Page text:

◆ ◆ ◆ ◆ ◆ ◆ ◆

Know when to take a break
Top tips on breaking the unwritten rules that govern every aspect of our lives
If the past few years have shown us anything, it’s that rules can be a very good thing indeed. If you need to cough, cover your mouth. Don’t drop litter. No spitting on the street. If somebody holds a door open, say a simple thank you. These are the kinds of rules that make everyday life better for everyone. It’s just about manners, consideration for others and respect.
But what about when my rules of behaviour are different to your rules? What if the rules that some of us think of as simple common sense may not be working for the good of us all?
I started asking these questions eight years ago, when I first became a parent. Overnight, I found myself being judged by strangers. Everywhere I went, people seemed to have very strong opinions: ideas about how I should breastfeed in a way that was acceptably discreet, or how I should be banned from travelling via public transport until my child could reliably be bribed not to cry.
I began to think about how my own in-built ideas about manners and “good behaviour” might be harming other people, in ways that I might not even realise.
This was the seed of On Being Unreasonable: Breaking the Rules and Making Things Better. Writing this book took me back through time and around the world. I began by examining little rules, like the furious debates in places like the UK, US and Japan over whether or not women should be allowed to apply make-up on the train. This led me to consider some of our biggest social issues. I ended up writing about everything from how dedicated curtain-twitchers are using social media to police their neighbours to the way disabled people have often been shamed for using their phones as a legitimate disability aid and the recent uproars over civic protest.
My conclusion? Maybe the question of good behaviour isn’t so simple after all. If we truly want to make the world better for everyone, we might need to start breaking some rules.
In no particular order, here are my top five favourite ways to break the rules.
In On Being Unreasonable, I talk a lot about the need to draw lines. Lines between good and bad, acceptable and unacceptable, reasonable and unreasonable. So when I say “walk on the grass” I’m not suggesting that we all act like those awful Instagram influencers who visit nature reserves then destroy fragile ecosystems just to get a pretty shot. No – I’m talking about the way public space has been made increasingly hostile to the public. I’m talking about big developers building massive housing estates with just a tiny patch of outside space, then sticking a No Ball Games sign on top of it. I’m talking about the damage to children – and to all of us! – of having nowhere to run and congregate and play.

◆ ◆ ◆ ◆ ◆ ◆ ◆

Dataset rows:
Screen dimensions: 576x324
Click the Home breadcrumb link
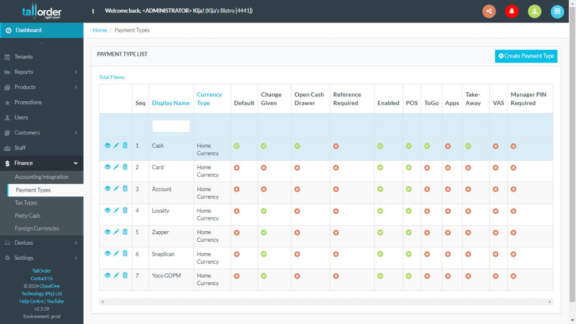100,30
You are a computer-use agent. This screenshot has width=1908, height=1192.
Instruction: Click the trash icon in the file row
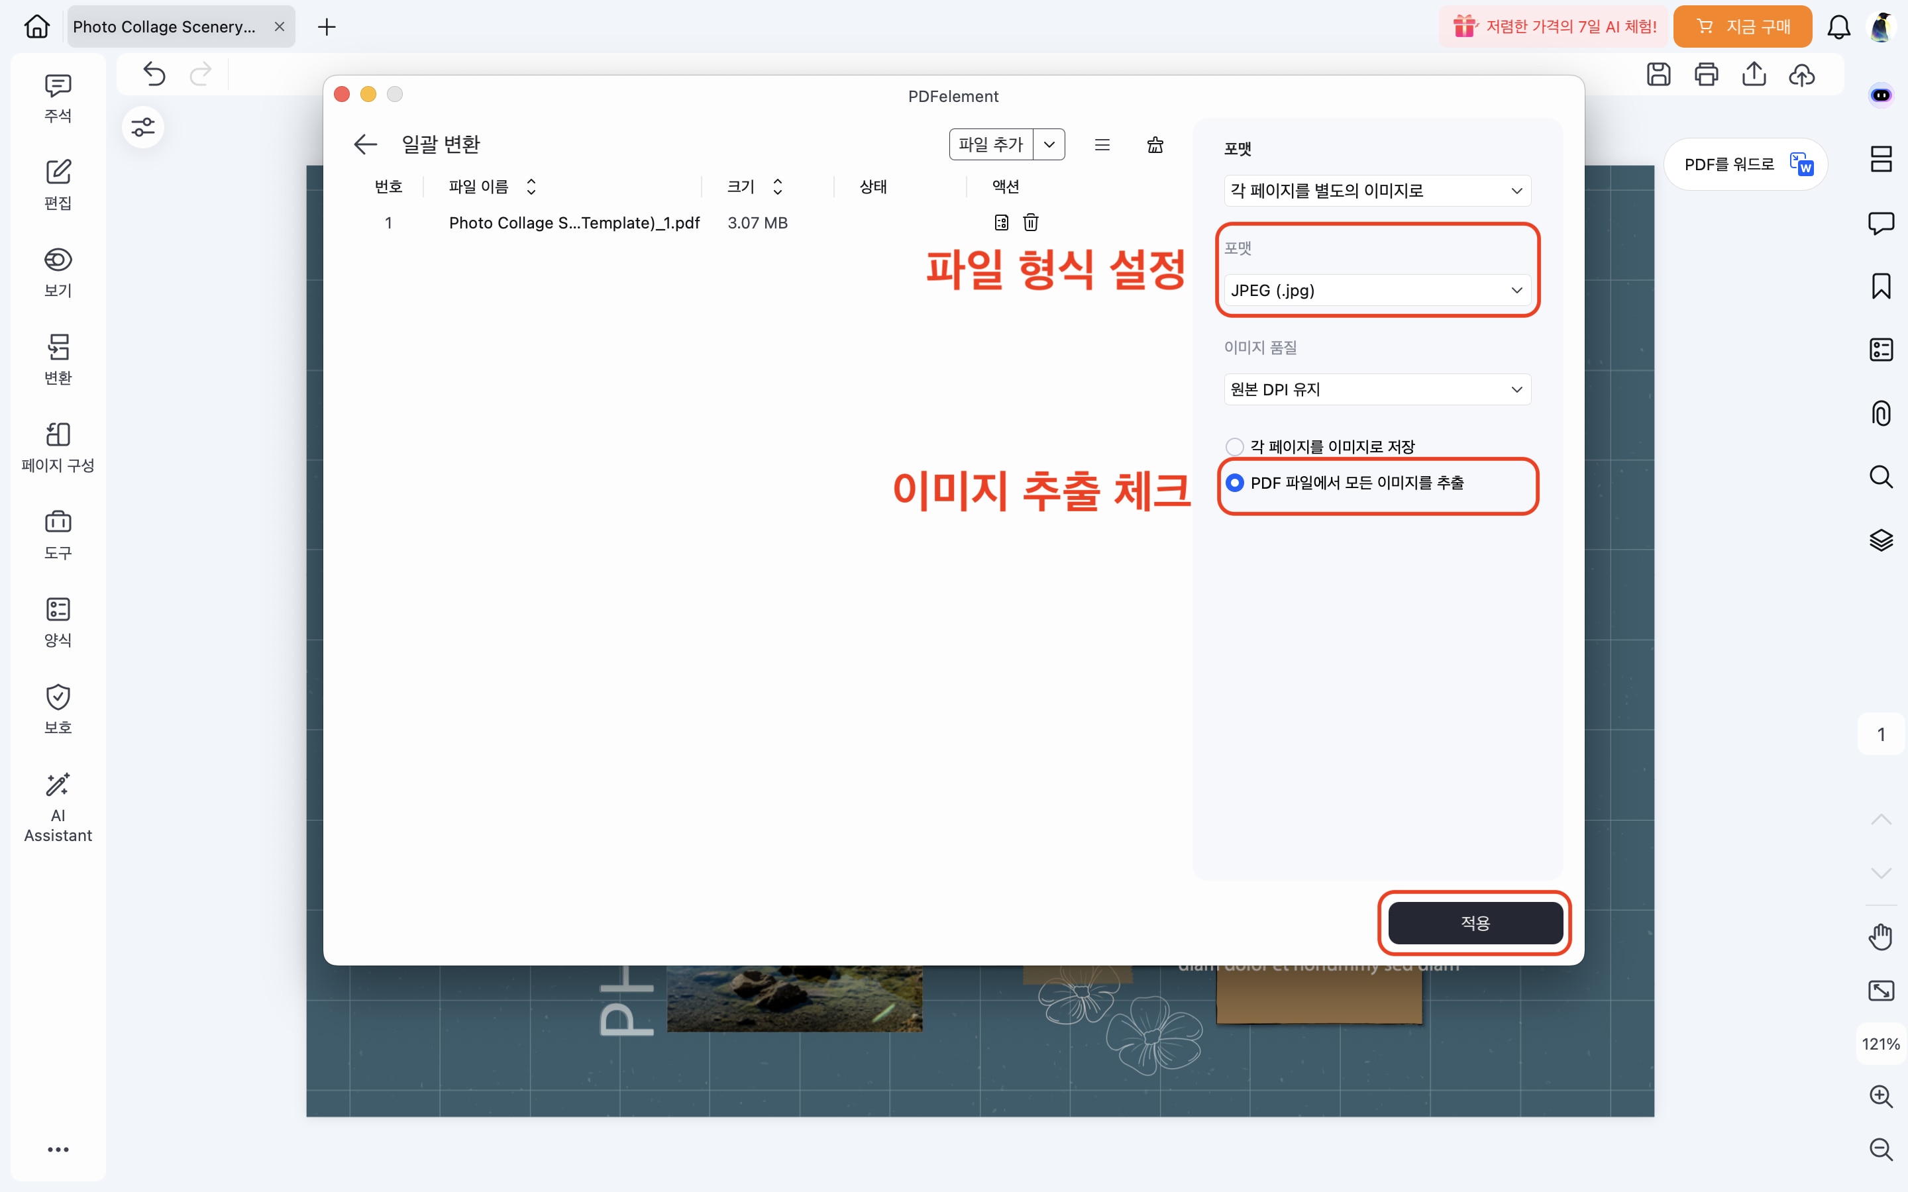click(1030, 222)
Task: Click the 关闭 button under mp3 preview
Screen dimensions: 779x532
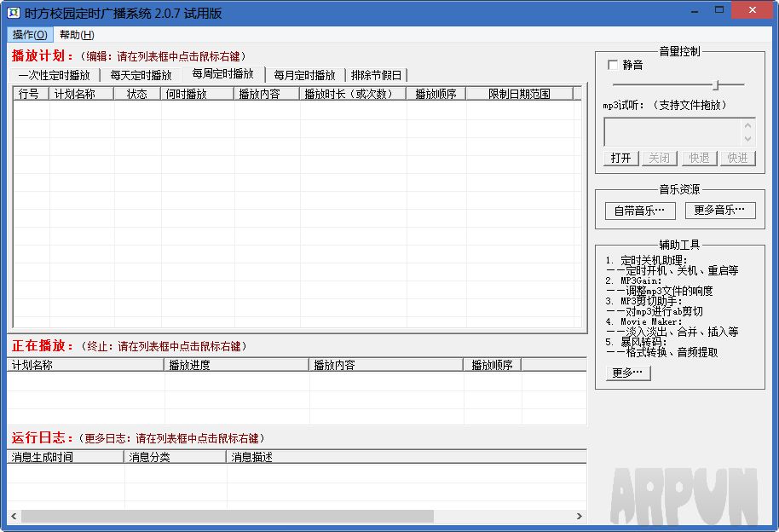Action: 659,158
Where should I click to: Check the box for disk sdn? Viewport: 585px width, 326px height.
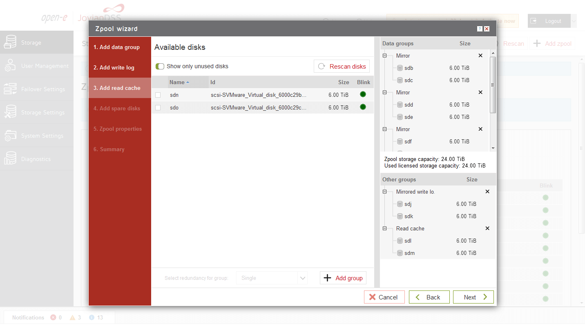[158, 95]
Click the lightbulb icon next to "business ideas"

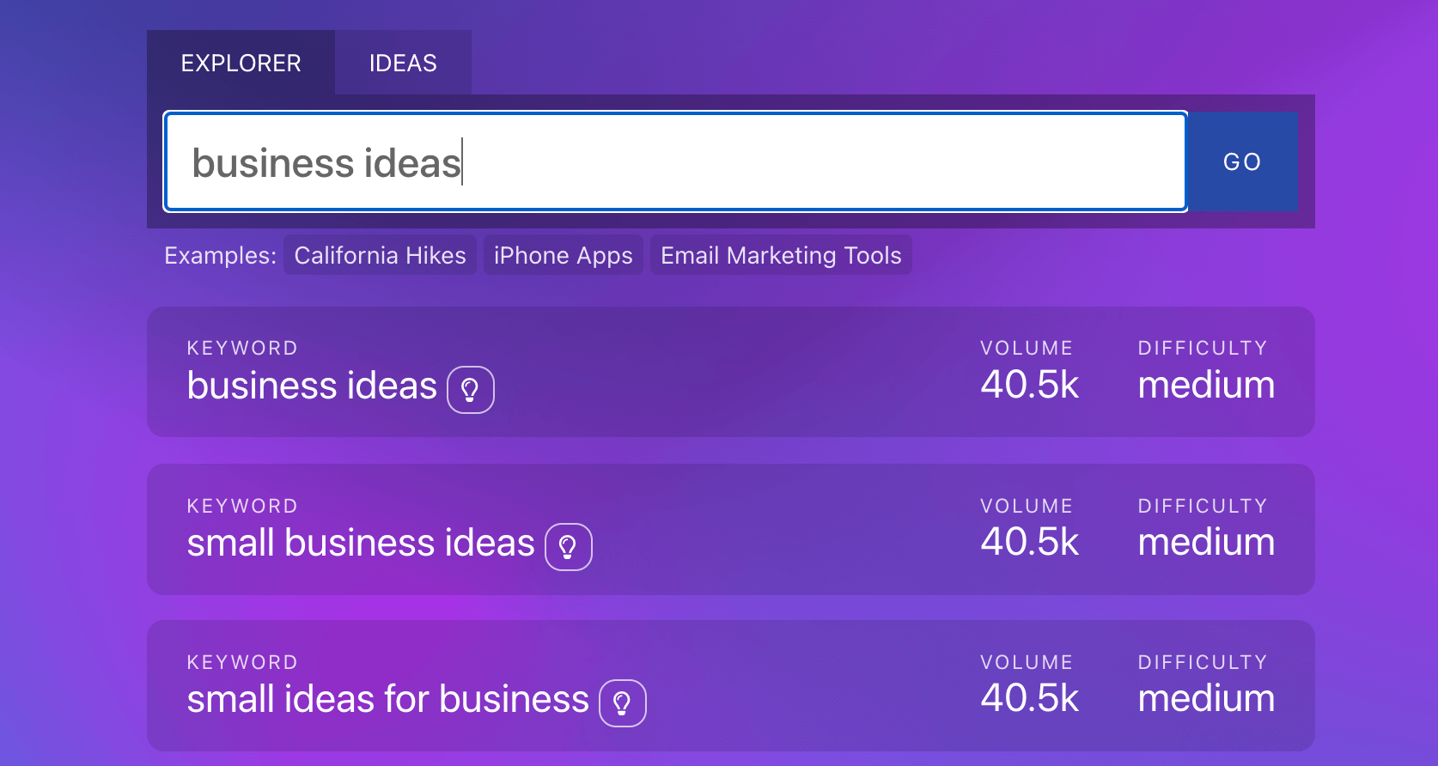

◆ ◆ ◆ ◆ ◆ ◆ ◆

Required task 1: Edit the essay on breaking unwritten rules between "My conclusion? Maybe" and "breaking some rules.", inclusive, and write that span out again with "conclusion" replaced by "verdict".
Required task 2: Pick up the essay on breaking unwritten rules after its last sentence and keep writing it.
None of the rows are needed.

Response 1:
My verdict? Maybe the question of good behaviour isn’t so simple after all. If we truly want to make the world better for everyone, we might need to start breaking some rules.

Response 2:
If I had a pound for every time I’ve been hanging around in a playpark supervising my children and have been forced to listen to someone commenting sadly on how “mothers these days are too glued to their phones to pay attention to their kids”, I would… well, I probably wouldn’t have to write any more books. Do you know what I’m doing on my phone? I’m answering emails, because it’s between the hours of 9am and 5pm, and I have a full-time job. Do you know what I’d have to do if you took my phone away from me? Put my kids in childcare – and then I wouldn’t have time to be in this playpark with them at all, because I’d be in the office instead. You have no idea what juggling act somebody might be managing. So why judge?
I’m an academic working in a theatre department who has written extensively about what we often call theatre etiquette – so believe me, I know how controversial this one will be! But hear me out. In On Being Unreasonable, I explore the roots of our contemporary audience contract – by which I mean, that common expectation that going to the cinema or the theatre means sitting completely still in reverent silence. I also write about how the total repression of expressions of collective joy, across every aspect of social life, has been slowly destroying community bonds. Instead of demanding that everybody be completely quiet at all times, what if we found ways to embrace a more exuberantly joyful shared experience at appropriate moments?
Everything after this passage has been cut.